### Stored data entries
####
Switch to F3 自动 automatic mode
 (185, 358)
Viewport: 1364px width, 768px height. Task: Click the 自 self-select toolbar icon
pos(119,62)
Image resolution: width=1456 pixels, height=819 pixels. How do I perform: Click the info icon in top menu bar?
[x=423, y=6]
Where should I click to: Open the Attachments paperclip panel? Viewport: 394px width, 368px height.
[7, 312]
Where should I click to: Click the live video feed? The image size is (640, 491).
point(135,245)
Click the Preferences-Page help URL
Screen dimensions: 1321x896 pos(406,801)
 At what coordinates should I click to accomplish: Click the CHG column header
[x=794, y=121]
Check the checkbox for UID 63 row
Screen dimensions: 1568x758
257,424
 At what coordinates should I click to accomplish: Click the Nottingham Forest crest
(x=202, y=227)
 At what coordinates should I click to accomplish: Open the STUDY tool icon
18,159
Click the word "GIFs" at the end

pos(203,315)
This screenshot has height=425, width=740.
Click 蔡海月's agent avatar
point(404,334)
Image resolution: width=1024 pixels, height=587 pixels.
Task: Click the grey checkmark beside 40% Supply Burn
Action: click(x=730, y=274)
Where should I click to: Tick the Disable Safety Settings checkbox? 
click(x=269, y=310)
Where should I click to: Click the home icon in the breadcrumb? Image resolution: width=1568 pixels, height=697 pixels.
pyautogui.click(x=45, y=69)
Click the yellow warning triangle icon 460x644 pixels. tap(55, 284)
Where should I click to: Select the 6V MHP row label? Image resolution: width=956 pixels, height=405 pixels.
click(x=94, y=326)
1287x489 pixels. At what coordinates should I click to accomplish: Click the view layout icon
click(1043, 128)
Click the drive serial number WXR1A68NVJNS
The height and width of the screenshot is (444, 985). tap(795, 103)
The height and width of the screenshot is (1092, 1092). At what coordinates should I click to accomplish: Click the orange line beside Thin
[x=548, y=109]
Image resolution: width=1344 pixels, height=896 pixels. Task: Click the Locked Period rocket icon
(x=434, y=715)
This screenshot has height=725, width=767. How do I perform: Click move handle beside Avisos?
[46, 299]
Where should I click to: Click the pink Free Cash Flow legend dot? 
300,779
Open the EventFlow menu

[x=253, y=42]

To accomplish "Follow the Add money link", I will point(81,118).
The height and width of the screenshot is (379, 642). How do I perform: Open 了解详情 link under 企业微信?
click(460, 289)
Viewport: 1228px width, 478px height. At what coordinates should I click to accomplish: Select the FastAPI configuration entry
####
### Problem to solve
Only an exact copy of the entries above will do.

### Response area
Switch to F3 自动 automatic mode
 (185, 358)
Viewport: 1364px width, 768px height. Task: Click the 自 self-select toolbar icon
pos(119,62)
Image resolution: width=1456 pixels, height=819 pixels. How do I perform: Click the info icon in top menu bar?
[x=423, y=6]
Where should I click to: Open the Attachments paperclip panel? Viewport: 394px width, 368px height.
[7, 312]
Where should I click to: Click the live video feed? The image size is (640, 491).
point(135,245)
Click the Preferences-Page help URL
Screen dimensions: 1321x896 pos(406,801)
 At what coordinates should I click to accomplish: Click the CHG column header
[x=794, y=121]
Check the checkbox for UID 63 row
Screen dimensions: 1568x758
257,424
 At what coordinates should I click to accomplish: Click the Nottingham Forest crest
(x=202, y=227)
 At what coordinates should I click to accomplish: Open the STUDY tool icon
18,159
Click the word "GIFs" at the end

pos(203,315)
This screenshot has height=425, width=740.
Click 蔡海月's agent avatar
point(404,334)
Image resolution: width=1024 pixels, height=587 pixels.
Task: Click the grey checkmark beside 40% Supply Burn
Action: click(x=730, y=274)
Where should I click to: Tick the Disable Safety Settings checkbox? 
click(x=269, y=310)
Where should I click to: Click the home icon in the breadcrumb? Image resolution: width=1568 pixels, height=697 pixels.
pyautogui.click(x=45, y=69)
Click the yellow warning triangle icon 460x644 pixels. tap(55, 284)
Where should I click to: Select the 6V MHP row label? Image resolution: width=956 pixels, height=405 pixels.
click(x=94, y=326)
1287x489 pixels. At what coordinates should I click to accomplish: Click the view layout icon
click(1043, 128)
Click the drive serial number WXR1A68NVJNS
The height and width of the screenshot is (444, 985). tap(795, 103)
The height and width of the screenshot is (1092, 1092). At what coordinates should I click to accomplish: Click the orange line beside Thin
[x=548, y=109]
Image resolution: width=1344 pixels, height=896 pixels. Task: Click the Locked Period rocket icon
(x=434, y=715)
This screenshot has height=725, width=767. How do I perform: Click move handle beside Avisos?
[46, 299]
Where should I click to: Click the pink Free Cash Flow legend dot? 
300,779
Open the EventFlow menu

[x=253, y=42]

To accomplish "Follow the Add money link", I will point(81,118).
The height and width of the screenshot is (379, 642). How do I perform: Open 了解详情 link under 企业微信?
click(460, 289)
Viewport: 1228px width, 478px height. At what coordinates should I click to accomplish: Select the FastAPI configuration entry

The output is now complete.